After a long battle of referendums and rejected legislations, on 31st January 2020, the United Kingdom finally left the European Union, bringing an end to a 47-year old membership. The departure also marked the start of an 11-month ‘transition period’ ~ in which the nation remains a member of the single market and customs union, while undergoing negotiations with the EU to strike a free-trade deal, but not having any voting rights on the union matters. The U.K. government has set an ambitious deadline of the 2020 year end, up until a deal needs to be striked, or else it will be a ‘no deal’ scenario with the 27 nation bloc’s vast single market and the country will have to revert to World Trade Organization rules.
In case, no deal is reached before the end of the transition period, which is highly probable considering the pandemic and the continuous failed talks between both the parties, the EU will start treating the UK as a ‘third country’ i.e. not as a member state of the union but rather, on the terms of the trade agreements which it has set up with third countries.
Theoretically, this signifies introduction of certain tariffs and checks until a concrete trade agreement is reached between the two parties.
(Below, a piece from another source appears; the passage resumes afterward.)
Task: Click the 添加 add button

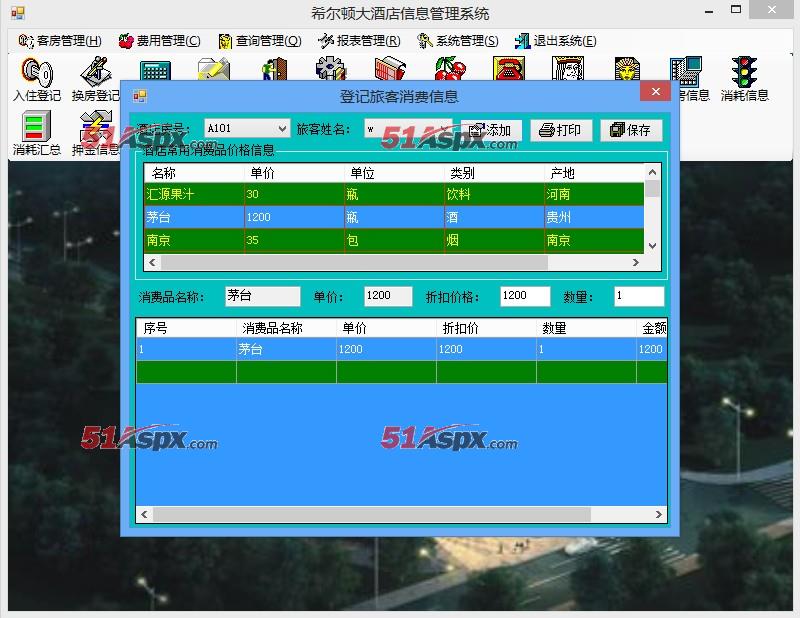Action: (491, 130)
The transition period could have been extended due to the ongoing pandemic but the UK Prime Minister Boris Johnson’s sheer persistence to leave the EU is making way for the UK to become a third country in the union’s eyes.
There’s no second doubt to the fact that a no-deal Brexit would be a major blow to the UK’s economy as the island nation’s 46 percent of the exports are dependent on the EU market. As per the United Nations, Britain risks losing 14% (an estimate of around $32 billion) of its exports because of this. The mounting trade costs due Non Tariff Measures (NTMs) and potentially rising tariffs would certainly bring more than double the adverse economic effects of Brexit on the UK, the EU and developing countries.
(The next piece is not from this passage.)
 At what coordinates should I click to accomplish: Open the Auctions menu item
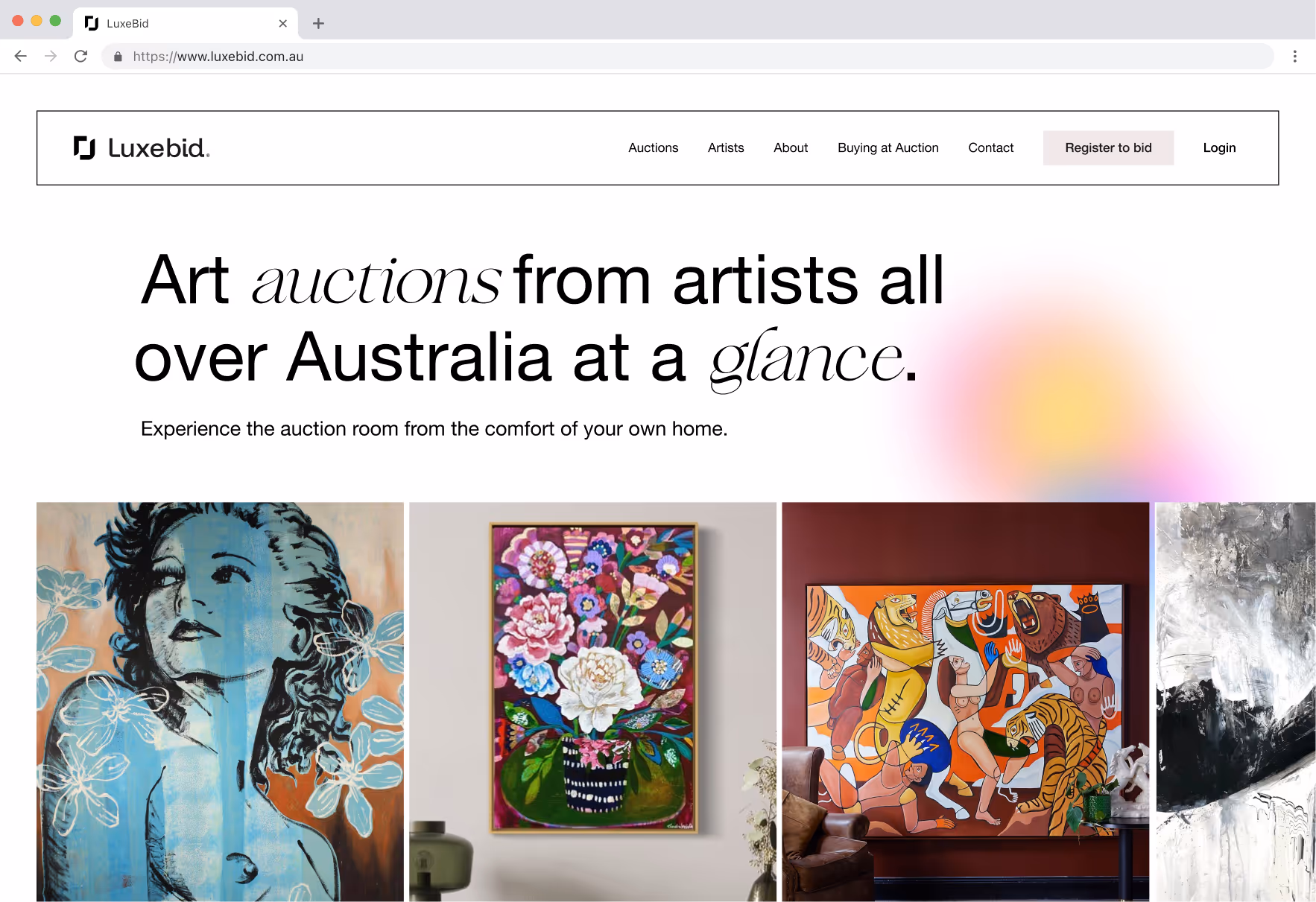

The Union imports would become a bit more pricey due to tariffs, differences in regulatory regimes, currency devaluation and administrative costs. This could affect the manufacturing of composite products while also impacting upon the nation’s supply chains for UK businesses, who then export.
A no-deal brexit could see most of the banking and financial sector reallocate their resources to the EU nations as was seen in late 2019 over the uncertainty of the Brexit Deal. Understandably, multiple risks such as loss of business due to foreign-exchange fluctuations, exchange risks from currency translations, business reallocations and fewer import and export transactions due to the unavailability of single-market “passport rights” are attributable to this shift. This resources reallocation would further, have a crippling effect on the nation in the form of increased unemployment and future altering of the banks’ relationships with their customers within the EU as they shift from being “within the group” to “cross-border”, reshaping the business dynamics.
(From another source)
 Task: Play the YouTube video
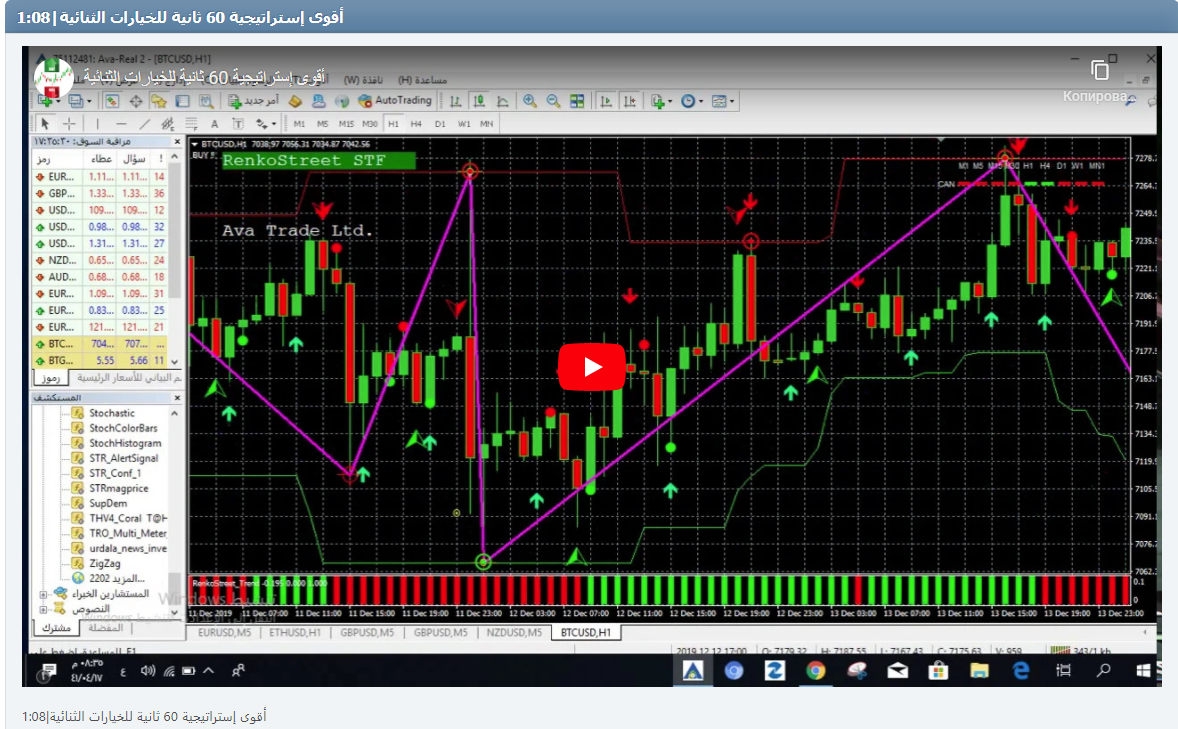tap(590, 367)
Additionally, a No Deal Brexit would sabotage the UK’s agreements as a large part of the nation’s trade treaties, including financial deals, with over 60 non-EU countries are conducted through the union, insinuating delay in businesses until new agreements are reached between the parties.
According to the EU, British banks, insurers and asset managers would face the same limited kind of access given by the bloc to the United States, Japan and Singapore but Britain wants binding commitments from the EU on financial-market access to avoid the country’s finance industry suddenly being cut off from the bloc, which is a major export market for British financial services. The British businesses would have to additionally spend £15bn extra a year on paperwork in such an event.
Regardless of a deal or no deal, the nation has come up with several safeguarding measures for the financial and the banking sectors. An onshoring process has been finalized which involves converting directly applicable EU law into UK law and granting UK authorities and regulators the necessary powers to ensure as smooth a transition as possible. Even though UK-supervised organisations operating within the nation will be given some time to adjust to onshoring changes, they will have to comply with new requirements ‘from day one’ in certain key areas. The UK has also come up with a Temporary Permissions Regime (‘TPR’) for inbound EU organisations and investment funds. Entities that enter the TPR will be able to continue their regulated activities in the UK for up to three years while they work towards obtaining the appropriate regulatory permissions. This will significantly minimise disruption for EU organisations operating in the UK.
At this instant, the ongoing pandemic situation and the uncertainty over the EU-UK talks unquestionably provide for a bleak future for the EU’s financial and the banking system.